■ **What to work on**: Find how many lines below hold "info", then state that number by itself.

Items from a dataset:
########################################
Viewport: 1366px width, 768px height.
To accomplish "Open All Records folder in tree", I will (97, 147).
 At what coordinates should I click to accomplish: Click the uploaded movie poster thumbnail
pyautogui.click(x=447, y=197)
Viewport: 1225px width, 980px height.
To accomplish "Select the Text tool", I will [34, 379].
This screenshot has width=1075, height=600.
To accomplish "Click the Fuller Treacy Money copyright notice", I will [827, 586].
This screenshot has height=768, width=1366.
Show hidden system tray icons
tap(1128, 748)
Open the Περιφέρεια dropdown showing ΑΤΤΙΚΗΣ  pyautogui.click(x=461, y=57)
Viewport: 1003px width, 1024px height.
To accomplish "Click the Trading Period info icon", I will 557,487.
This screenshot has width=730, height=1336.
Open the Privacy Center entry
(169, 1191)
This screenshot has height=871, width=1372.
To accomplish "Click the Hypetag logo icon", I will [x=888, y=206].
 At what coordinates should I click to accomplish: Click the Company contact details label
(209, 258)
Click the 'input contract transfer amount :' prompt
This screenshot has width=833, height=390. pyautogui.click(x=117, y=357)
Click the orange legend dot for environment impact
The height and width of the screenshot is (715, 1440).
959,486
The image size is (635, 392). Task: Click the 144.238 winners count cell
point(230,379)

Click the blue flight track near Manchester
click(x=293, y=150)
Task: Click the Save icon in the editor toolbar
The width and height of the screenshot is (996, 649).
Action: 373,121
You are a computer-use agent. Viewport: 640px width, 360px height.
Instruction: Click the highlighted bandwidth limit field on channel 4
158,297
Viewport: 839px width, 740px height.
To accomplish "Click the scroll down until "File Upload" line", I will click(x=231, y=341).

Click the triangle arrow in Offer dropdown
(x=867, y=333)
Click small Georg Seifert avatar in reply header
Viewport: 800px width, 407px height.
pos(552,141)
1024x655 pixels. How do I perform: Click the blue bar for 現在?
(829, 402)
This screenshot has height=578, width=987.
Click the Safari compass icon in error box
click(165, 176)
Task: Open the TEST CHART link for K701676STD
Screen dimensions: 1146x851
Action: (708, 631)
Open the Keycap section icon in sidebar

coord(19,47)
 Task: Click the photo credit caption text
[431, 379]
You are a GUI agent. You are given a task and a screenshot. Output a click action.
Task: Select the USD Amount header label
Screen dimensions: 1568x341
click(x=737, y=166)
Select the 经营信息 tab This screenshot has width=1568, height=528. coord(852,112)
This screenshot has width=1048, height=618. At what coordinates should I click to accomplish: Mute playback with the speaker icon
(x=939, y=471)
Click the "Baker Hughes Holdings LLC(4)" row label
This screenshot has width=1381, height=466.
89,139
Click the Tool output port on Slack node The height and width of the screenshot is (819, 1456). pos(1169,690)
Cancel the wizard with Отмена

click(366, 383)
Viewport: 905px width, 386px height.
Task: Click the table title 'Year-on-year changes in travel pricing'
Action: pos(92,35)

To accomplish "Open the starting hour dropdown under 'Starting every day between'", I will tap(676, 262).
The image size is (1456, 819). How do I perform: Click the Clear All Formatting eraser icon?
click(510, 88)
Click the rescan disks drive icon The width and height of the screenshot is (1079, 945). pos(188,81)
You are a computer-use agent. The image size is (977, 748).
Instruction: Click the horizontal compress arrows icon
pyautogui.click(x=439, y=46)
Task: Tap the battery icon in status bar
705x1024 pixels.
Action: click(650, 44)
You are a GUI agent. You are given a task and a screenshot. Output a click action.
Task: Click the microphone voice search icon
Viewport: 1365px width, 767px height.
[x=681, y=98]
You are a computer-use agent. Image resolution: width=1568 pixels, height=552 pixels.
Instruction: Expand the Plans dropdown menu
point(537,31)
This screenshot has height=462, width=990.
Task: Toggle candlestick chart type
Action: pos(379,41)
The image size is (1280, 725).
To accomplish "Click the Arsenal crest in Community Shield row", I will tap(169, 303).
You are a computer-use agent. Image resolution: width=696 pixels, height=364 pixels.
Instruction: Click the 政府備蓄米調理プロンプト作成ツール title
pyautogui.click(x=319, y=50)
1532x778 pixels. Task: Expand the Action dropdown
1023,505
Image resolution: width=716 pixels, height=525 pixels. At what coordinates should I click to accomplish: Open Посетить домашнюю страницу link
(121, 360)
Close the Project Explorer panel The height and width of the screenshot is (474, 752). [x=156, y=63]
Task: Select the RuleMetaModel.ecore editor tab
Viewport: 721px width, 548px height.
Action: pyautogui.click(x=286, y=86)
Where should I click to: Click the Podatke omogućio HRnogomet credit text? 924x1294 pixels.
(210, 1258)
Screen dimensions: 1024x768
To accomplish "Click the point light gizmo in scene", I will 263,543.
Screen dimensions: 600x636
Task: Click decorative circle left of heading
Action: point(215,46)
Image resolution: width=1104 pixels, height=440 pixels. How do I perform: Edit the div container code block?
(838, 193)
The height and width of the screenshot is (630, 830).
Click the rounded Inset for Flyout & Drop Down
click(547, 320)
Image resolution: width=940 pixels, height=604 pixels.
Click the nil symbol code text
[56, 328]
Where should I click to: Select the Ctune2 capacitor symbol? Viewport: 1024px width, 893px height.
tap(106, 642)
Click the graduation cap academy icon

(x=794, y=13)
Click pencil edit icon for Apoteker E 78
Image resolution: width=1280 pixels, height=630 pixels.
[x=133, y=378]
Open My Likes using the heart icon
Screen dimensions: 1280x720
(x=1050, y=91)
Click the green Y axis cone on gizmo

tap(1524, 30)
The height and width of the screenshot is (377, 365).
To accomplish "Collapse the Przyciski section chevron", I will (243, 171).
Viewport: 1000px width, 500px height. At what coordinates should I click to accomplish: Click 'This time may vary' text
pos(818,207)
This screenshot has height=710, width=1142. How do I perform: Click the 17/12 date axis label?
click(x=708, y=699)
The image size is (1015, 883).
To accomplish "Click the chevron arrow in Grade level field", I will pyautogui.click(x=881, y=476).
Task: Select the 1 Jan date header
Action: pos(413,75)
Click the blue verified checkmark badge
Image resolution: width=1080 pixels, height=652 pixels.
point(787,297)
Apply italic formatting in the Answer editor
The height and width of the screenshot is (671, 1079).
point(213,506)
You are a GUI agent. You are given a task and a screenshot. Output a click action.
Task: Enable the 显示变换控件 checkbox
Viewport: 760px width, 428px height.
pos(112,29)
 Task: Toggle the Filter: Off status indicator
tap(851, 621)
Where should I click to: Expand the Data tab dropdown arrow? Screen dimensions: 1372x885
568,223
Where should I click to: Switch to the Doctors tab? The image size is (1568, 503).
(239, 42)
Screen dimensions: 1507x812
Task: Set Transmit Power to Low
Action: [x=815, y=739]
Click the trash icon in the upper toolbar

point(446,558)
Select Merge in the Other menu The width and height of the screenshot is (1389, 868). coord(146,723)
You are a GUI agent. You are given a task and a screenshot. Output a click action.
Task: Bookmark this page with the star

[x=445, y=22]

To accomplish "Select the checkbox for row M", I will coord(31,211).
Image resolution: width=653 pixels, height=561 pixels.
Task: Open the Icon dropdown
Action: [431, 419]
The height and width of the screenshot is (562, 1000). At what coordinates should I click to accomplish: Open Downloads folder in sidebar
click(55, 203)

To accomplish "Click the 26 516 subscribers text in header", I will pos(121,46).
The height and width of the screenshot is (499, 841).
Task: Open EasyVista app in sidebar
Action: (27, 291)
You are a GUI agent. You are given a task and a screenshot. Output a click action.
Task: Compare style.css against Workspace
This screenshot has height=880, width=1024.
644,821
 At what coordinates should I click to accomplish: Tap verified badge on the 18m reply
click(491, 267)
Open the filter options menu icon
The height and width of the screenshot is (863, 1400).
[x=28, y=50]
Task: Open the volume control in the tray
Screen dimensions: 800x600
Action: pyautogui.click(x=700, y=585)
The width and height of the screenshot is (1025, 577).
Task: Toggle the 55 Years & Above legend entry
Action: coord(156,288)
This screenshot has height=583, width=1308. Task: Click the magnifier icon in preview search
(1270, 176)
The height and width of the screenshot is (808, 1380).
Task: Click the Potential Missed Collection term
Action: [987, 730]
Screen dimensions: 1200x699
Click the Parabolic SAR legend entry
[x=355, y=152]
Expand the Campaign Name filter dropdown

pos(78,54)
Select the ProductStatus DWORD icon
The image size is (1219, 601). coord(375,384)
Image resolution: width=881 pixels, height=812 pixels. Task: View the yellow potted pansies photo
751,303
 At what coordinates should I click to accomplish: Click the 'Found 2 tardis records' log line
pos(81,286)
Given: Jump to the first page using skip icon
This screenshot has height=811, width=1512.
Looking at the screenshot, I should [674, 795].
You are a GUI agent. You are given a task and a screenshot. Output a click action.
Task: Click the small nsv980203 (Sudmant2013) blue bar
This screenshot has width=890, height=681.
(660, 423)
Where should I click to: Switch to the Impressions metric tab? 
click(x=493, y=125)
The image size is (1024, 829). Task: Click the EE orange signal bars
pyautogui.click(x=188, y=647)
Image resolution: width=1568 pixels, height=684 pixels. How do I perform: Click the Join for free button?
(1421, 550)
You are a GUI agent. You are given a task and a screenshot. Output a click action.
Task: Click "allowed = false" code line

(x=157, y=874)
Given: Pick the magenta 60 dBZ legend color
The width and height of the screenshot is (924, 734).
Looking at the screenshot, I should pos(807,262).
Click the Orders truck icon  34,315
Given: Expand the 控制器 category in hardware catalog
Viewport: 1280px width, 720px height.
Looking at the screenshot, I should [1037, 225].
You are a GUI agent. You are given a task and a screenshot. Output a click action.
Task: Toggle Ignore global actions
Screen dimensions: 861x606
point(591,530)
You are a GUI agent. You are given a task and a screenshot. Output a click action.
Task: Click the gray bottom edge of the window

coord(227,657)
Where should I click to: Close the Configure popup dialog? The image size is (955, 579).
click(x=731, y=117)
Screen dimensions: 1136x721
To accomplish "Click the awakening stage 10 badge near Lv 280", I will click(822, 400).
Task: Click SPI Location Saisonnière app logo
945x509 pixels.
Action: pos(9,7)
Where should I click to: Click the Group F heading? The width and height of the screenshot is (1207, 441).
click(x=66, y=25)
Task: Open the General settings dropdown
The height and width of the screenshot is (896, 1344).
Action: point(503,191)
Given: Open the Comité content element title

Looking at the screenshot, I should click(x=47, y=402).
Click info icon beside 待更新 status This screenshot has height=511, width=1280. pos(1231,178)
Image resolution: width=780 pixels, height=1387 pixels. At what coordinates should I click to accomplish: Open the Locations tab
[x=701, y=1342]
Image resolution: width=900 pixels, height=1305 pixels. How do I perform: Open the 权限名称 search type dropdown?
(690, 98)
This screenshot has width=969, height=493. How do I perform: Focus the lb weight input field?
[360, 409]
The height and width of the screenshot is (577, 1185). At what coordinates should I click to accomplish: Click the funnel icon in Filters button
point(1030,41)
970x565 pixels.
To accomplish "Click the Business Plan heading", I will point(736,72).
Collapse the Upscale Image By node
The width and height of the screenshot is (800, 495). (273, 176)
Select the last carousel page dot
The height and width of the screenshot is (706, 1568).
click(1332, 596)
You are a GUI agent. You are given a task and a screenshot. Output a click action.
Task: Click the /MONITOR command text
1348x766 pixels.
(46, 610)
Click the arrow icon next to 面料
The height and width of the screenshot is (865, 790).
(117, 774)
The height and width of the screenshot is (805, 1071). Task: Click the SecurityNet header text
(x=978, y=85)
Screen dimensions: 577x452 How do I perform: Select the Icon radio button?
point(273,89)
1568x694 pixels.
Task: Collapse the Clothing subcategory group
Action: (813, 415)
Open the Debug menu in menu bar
########################################
■ **Answer to this task**: 2